• _Exercise aim_:
Format the rows below as a numbered list, skipping blank lines and omitting the pictures.

• _Available data_:
"""

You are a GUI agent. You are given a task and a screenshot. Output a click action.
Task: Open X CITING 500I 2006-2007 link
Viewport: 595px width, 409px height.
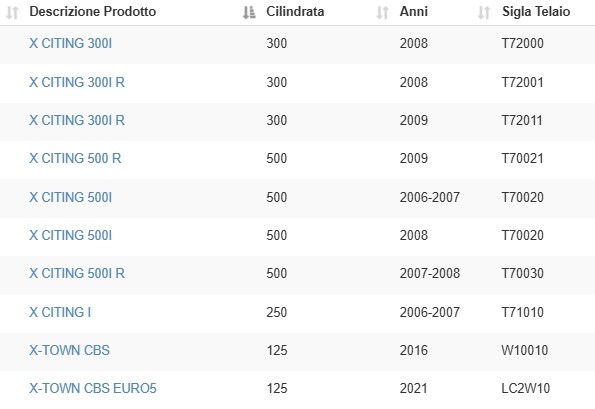71,197
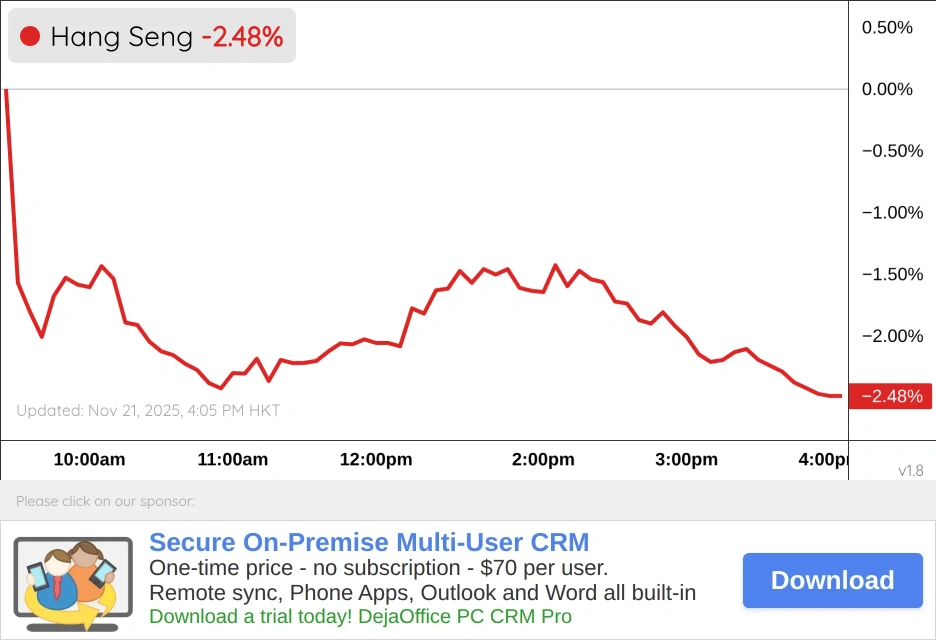Click the Secure On-Premise Multi-User CRM headline
This screenshot has height=640, width=936.
pos(369,542)
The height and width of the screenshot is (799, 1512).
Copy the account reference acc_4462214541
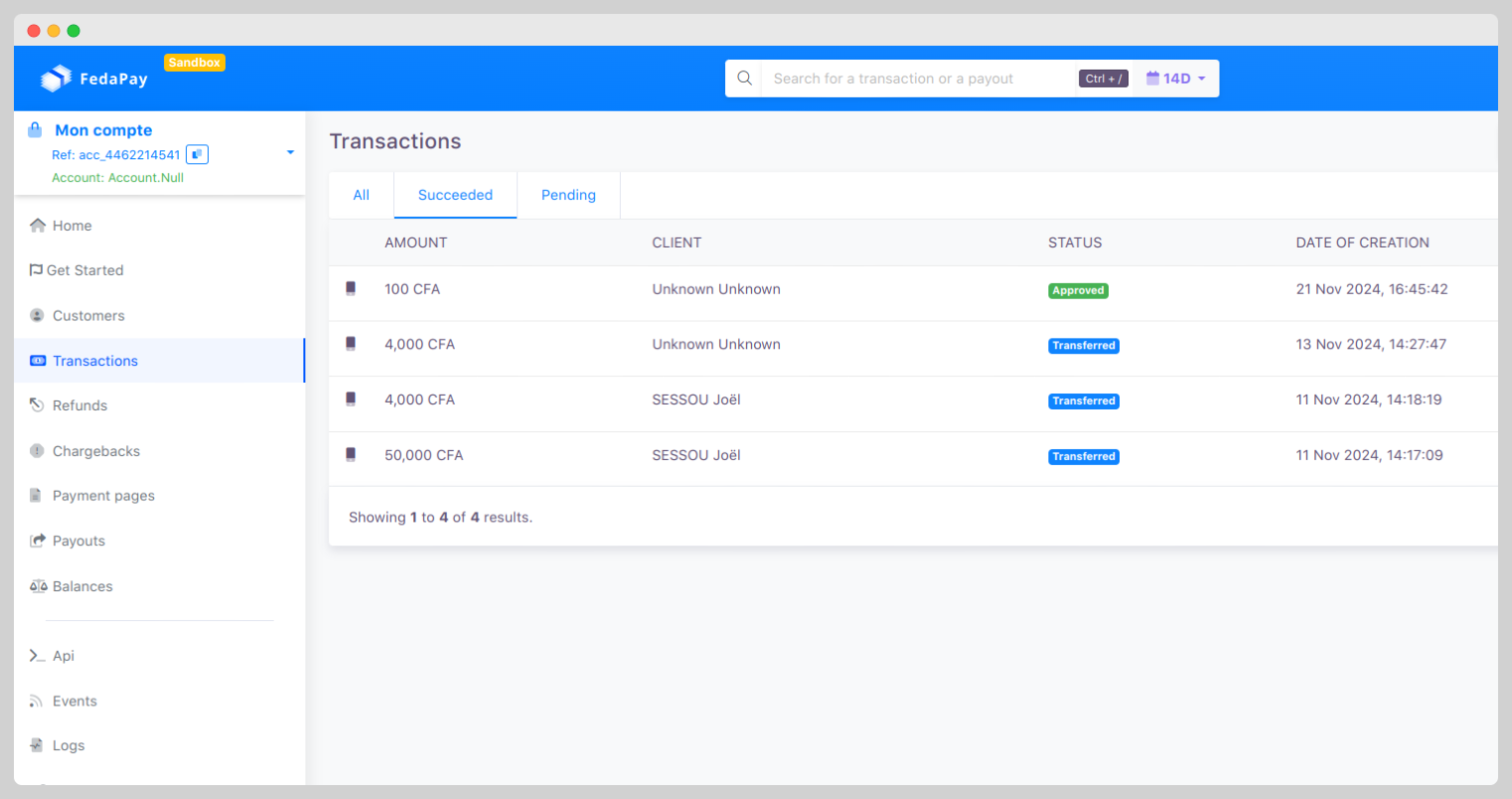click(x=196, y=154)
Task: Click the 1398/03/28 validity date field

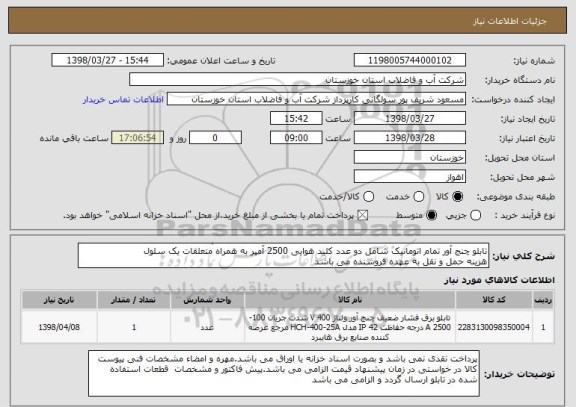Action: (410, 138)
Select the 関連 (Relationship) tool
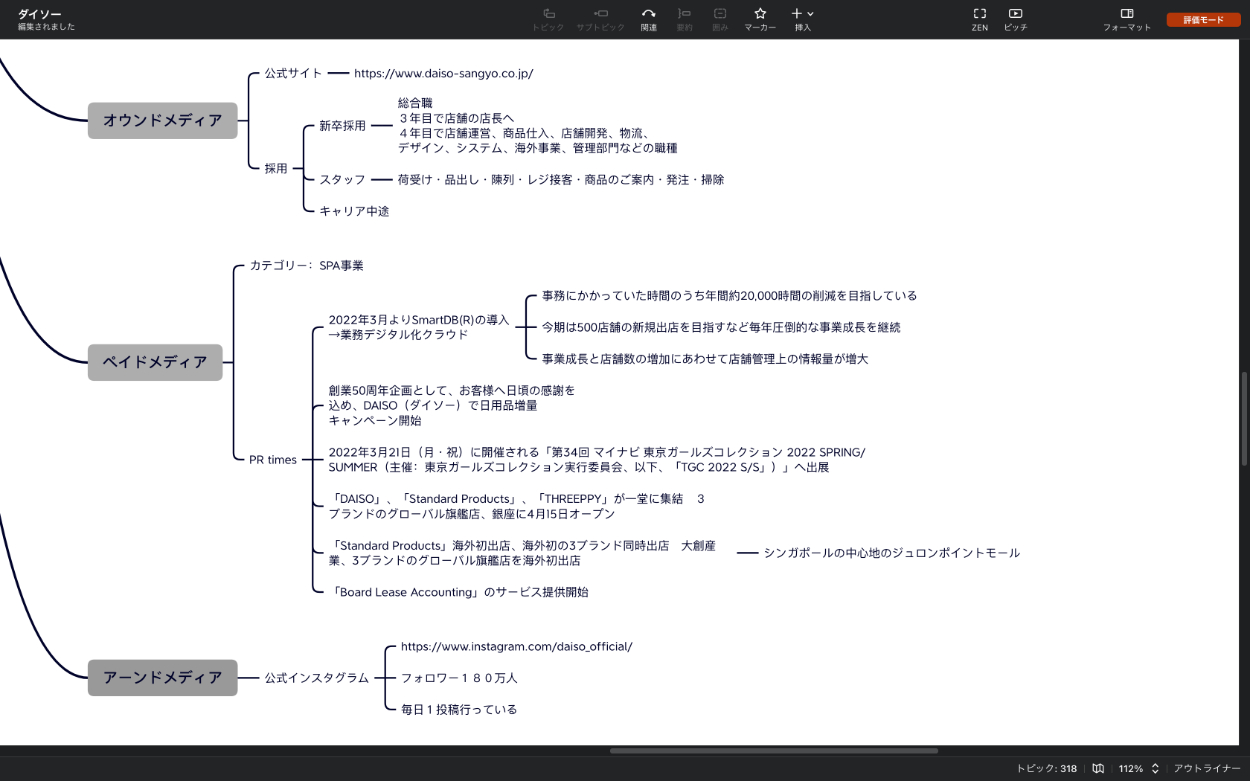1250x781 pixels. click(x=648, y=14)
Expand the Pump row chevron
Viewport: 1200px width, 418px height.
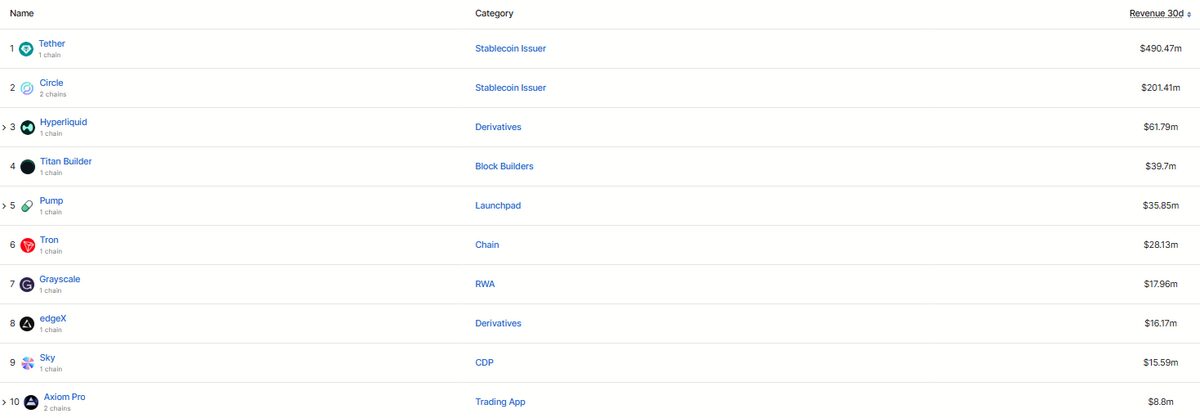4,206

"""

• _The response_:
1. You are a GUI agent. You are given a task and a screenshot. Output a click action.
2. Task: Open X CITING 500I 2006-2007 link
3. Viewport: 595px width, 409px height.
4. 71,197
5. Click the Secure On-Premise Multi-User CRM headline
6. This screenshot has height=640, width=936.
7. pos(369,542)
8. The height and width of the screenshot is (799, 1512).
9. Copy the account reference acc_4462214541
10. click(x=196, y=154)
11. Task: Click the 1398/03/28 validity date field
12. Action: (410, 138)
13. Select the 関連 (Relationship) tool
14. 1250x781 pixels. click(x=648, y=14)
15. Expand the Pump row chevron
16. Viewport: 1200px width, 418px height.
17. 4,206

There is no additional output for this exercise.